Author of California Proposition 71
Receives ASBMT Public Service Award
The man most responsible for passage of the $3 billion ballot initiative in California to fund embryonic stem cell research has received the 2007 ASBMT Public Service Award.
Robert H. Klein chaired the California Proposition 71 Committee that achieved passage of the “California Stem Cell Research and Cures” ballot initiative. The 10-year research program, largest in the world directed primarily at human embryonic stem cells, was approved in November 2004 by 59 percent of the California voters.
The Public Service Award was conferred at the ASBMT President’s Dinner during the BMT Tandem Meetings in Keystone. Mr. Klein, however, could not attend in person and accepted the award by video because of his preparations for an Appeals Court decision on the legality of the research program. On Monday this week, the court ruled that the research program is legal.

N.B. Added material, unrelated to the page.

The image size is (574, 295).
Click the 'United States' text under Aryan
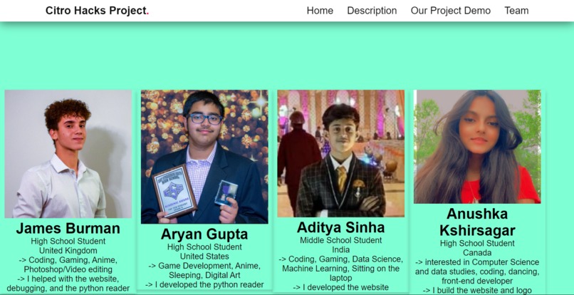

To organize for Proposition 71, Mr. Klein enlisted the help of a number of Stanford University scientists, including Dr. Irving Weissman, director of the Institute for Cancer/Stem Cell Biology and Medicine, Dr. Paul Berg, professor emeritus of biochemistry, and Dr. Philip Pizzo, dean of the School of Medicine, all of whom were members of the campaign's scientific advisory board.
Seventeen months and two lawsuits after Californians voted approval of the program and its funding, a state judge ruled that lawsuits challenging the program had no merit. It was this ruling that was upheld on appeal this week.
Although the research program has been stymied by lawsuits, a special appropriation announced by Gov. Arnold Schwarzenegger in April last year allowed for the awarding of 169 research fellowships at 16 California research institutions.
Mr. Klein’s commitment to advancing medical research originated in his youngest son, Jordan, who was diagnosed with juvenile diabetes in 2001. The next year Mr. Klein was principal negotiator in the passage of $1.5 billion in federal funding over five years for Type 1 and Type 2 diabetes research by the National Institutes of Health.
Mr. Klein is president of Klein Financial Corporation, a real estate investment banking consulting company focused on affordable housing. In other civic activities, he was a State of California Housing Finance Agency board member for six years, continues to serve on the board of the Global Security Institute which is dedicated to reducing the global risks from nuclear weapons, helped develop California’s first tax credit National Historic Site Restoration Project and helped develop California’s first local governmental, tax-exempt, bond-financed, affordable apartment project.